SET PROBLEM: Reproduce the lines below character for character, starting at the line that contains "Decrease quantity with minus button" and stopping after the line that contains "(x=314, y=8)".

....................

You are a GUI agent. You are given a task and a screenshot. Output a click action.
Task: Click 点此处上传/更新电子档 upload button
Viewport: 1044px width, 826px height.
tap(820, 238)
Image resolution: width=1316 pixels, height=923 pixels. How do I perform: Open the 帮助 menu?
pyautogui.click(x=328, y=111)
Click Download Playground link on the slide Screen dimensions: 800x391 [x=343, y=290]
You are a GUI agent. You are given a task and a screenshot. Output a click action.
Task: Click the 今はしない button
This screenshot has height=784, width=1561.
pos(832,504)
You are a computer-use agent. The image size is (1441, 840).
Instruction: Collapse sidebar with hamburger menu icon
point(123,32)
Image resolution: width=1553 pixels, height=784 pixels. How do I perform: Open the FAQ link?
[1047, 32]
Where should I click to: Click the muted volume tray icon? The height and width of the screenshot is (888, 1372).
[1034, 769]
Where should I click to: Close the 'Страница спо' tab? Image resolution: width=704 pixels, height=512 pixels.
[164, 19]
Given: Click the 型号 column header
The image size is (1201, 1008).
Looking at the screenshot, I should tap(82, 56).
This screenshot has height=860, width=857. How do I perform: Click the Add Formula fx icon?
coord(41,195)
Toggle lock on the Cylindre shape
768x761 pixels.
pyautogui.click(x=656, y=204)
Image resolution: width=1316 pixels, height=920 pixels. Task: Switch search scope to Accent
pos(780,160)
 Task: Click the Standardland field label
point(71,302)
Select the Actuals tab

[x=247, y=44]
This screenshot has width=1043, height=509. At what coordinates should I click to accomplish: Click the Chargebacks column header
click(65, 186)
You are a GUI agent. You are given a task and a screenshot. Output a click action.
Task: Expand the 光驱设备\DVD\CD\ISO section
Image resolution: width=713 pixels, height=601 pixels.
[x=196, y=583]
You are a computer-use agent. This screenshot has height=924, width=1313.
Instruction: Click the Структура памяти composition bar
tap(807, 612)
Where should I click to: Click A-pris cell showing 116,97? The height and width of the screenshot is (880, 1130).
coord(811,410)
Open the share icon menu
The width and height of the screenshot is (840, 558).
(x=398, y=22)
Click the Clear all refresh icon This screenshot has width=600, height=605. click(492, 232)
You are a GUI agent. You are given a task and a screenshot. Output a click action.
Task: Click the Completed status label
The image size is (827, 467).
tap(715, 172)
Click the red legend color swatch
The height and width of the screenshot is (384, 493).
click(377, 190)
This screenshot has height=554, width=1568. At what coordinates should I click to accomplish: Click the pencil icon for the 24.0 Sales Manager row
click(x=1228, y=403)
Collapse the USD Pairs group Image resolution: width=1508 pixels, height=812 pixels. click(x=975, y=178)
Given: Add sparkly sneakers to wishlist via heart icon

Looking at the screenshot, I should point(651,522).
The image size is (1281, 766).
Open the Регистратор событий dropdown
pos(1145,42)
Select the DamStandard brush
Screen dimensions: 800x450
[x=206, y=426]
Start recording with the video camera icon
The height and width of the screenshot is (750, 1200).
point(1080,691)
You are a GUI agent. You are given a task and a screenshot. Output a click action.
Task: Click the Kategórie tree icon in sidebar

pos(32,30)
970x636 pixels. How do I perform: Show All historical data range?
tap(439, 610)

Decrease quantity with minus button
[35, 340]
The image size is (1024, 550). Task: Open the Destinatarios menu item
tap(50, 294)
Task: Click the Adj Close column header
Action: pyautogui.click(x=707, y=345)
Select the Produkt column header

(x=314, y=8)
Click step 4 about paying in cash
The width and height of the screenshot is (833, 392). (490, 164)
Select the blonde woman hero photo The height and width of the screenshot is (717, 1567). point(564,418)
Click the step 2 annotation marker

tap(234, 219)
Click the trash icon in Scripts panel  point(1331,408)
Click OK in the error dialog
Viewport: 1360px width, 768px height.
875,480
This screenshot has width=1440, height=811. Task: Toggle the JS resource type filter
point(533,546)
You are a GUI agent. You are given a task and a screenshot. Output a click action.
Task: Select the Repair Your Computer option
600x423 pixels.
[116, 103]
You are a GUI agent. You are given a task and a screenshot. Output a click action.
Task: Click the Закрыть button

....................

REPLY TO THE EXERCISE:
Decrease quantity with minus button
[35, 340]
The image size is (1024, 550). Task: Open the Destinatarios menu item
tap(50, 294)
Task: Click the Adj Close column header
Action: pyautogui.click(x=707, y=345)
Select the Produkt column header

(x=314, y=8)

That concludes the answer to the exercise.